• [SHORT TASK A]: In the vet-visit thread, how much does the vet say Molly weighs?
• [SHORT TASK B]: Reproduce the part of the vet-visit thread starting at "## flowerchild (Mar" and ending at "(Nov 26, 2010)".

# Took Molly to the vet



## dio.ren (Jan 18, 2013)

As some of you may know I have been worried about Molly's eyes for a while now. She seems to have a lazy eye so thought I would take her to the vet to see if everything was ok.

He cut her nails and weighed her she is 13.12 lbs (so 5.96kg) and he said she is the perfect weight. He said her muscles are well developed and that he can feel her ribs but that she isn't too skinny. He said her eyes are fine that it's nothing to worry about that it's just the way she is. He was impressed with how well she is cared for He also flushed her ears...........for some reason he can do it no problem but with us it's a huge struggle I just don't get it

Anyhow 66 dollars for all that but at least I know she is healthy and fine now so I feel better


----------



## dmgalley (Aug 19, 2012)

Yay I am so glad she is well and wow that is cheap!! 

Sent from my SGH-T989 using Tapatalk 2


----------



## flowerchild (Mar 21, 2012)

So glad you have peace of mind now. Molly has beautiful eyes, and such a face! Bet Christine is relieved, too!


----------



## lady amanda (Nov 26, 2010)

• [MATERIAL]:
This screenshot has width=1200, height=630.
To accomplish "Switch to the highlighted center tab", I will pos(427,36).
==
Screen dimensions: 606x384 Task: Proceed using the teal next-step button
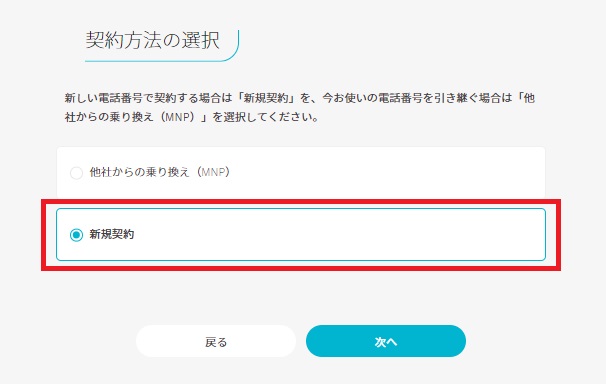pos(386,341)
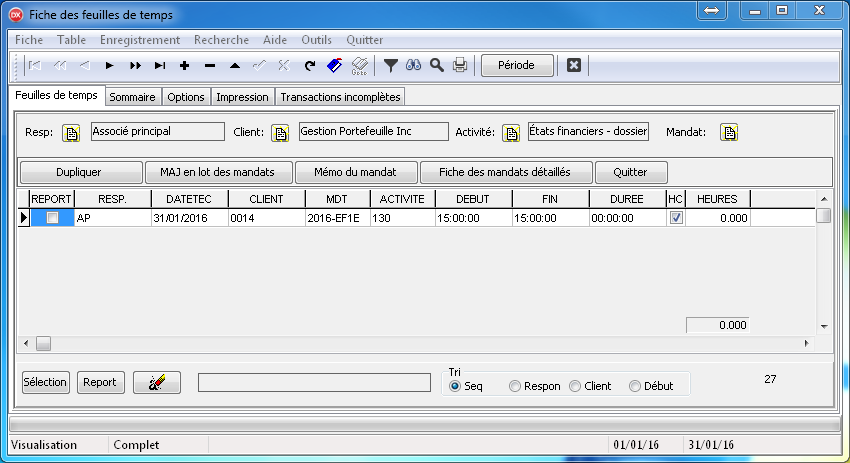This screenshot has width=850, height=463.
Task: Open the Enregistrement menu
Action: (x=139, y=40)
* * *
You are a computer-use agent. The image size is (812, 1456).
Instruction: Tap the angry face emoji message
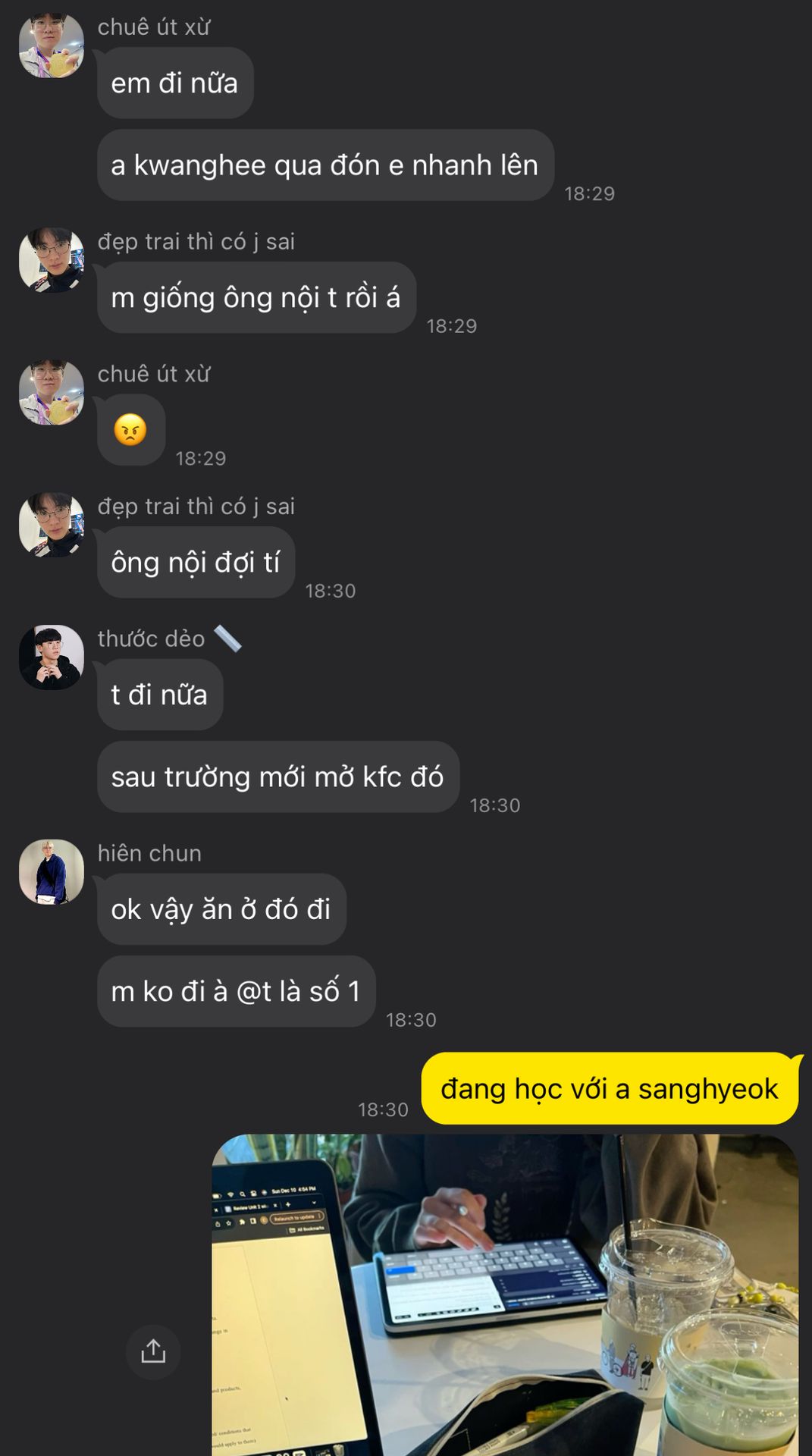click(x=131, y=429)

• [RESPONSE A]: Molly weighs 13.12 lbs (5.96 kg).

• [RESPONSE B]:
## flowerchild (Mar 21, 2012)

So glad you have peace of mind now. Molly has beautiful eyes, and such a face! Bet Christine is relieved, too!


----------



## lady amanda (Nov 26, 2010)